Ever since Sept. 11, the country has been caught up in nationalist fervor. Anyone who critiques the government or has negative opinions about America has been labeled as un-American (maybe Anti-American is a better term.) As a history major, ignorant declarations, like the one above, make me cringe. What has our country been founded upon? I know what most people would say - freedom. Freedom is a big part of the groundwork of America, and it is certainly the fairy tale we are told in grade school. But, in reality, America has less than desirable foundations.

When our founding fathers first wrote up the Constitution, the only people who were going to be able to vote were white men who owned property. The Electoral College was designed as a fail-safe to keep the poor from gaining real power. And do I really have to mention the hypocrisy of language in the Declaration of Independence for women, African-Americans, Native-Americans and other ethnic groups? "All men are created equal," should have read, "All rich white men are created equal."

Women did not gain true citizenship until 1920, and it was not until the '70s and '80s that women gained true equality. For the first hundred years the wealth of the nation was built on the labor of slaves and immigrants. Until the 1960s, blacks were treated as second-class citizens. Even with the progress blacks have made, racism in America is still a real problem.
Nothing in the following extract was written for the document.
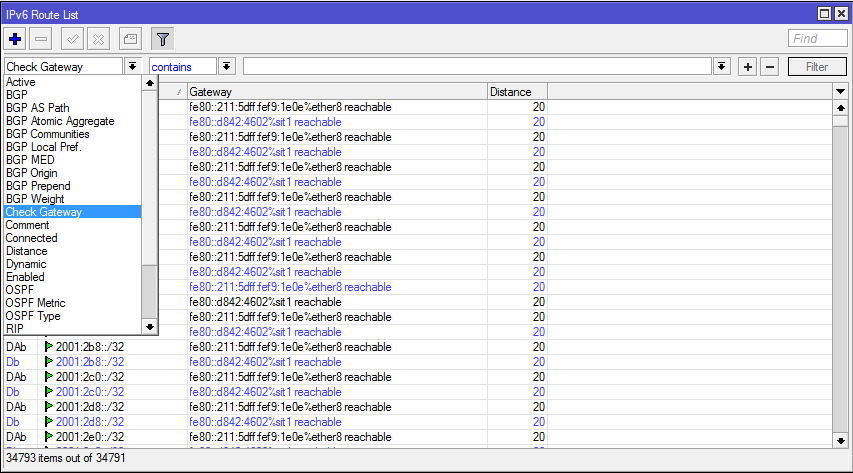Open the Check Gateway field dropdown arrow

coord(133,67)
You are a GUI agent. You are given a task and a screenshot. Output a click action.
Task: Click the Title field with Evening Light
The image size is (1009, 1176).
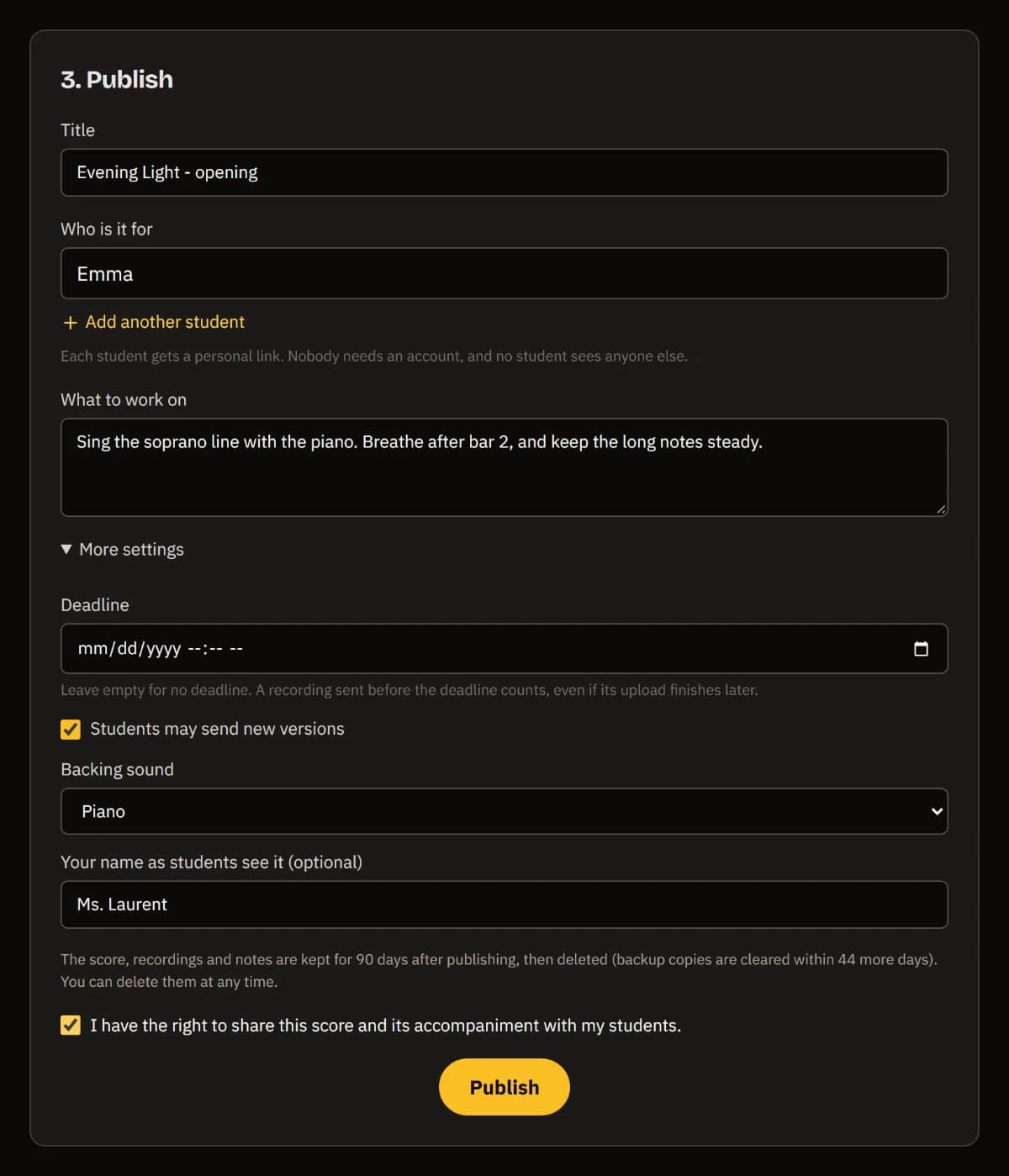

The Native-Americans were continually forced from their land as settlers moved west in an effort to gain more land. The Native-Americans, because of U.S. policy, have now been caught in a gray area, neither complete United States citizens nor independent nations.

I am not anti-American. I love this country and I consider myself a patriot. As a true patriot, I see it as my duty to look at the imperfections and mistakes of America. If we, as Americans, turn a blind eye to the problems with our system, to the problems of the past, then we have become sheep, not participants in a republic. It is every American's duty to try and create a better country than the country of our past and to do that we must look at all of America's past, good or bad, and make amends for America's wrongs and learn from them.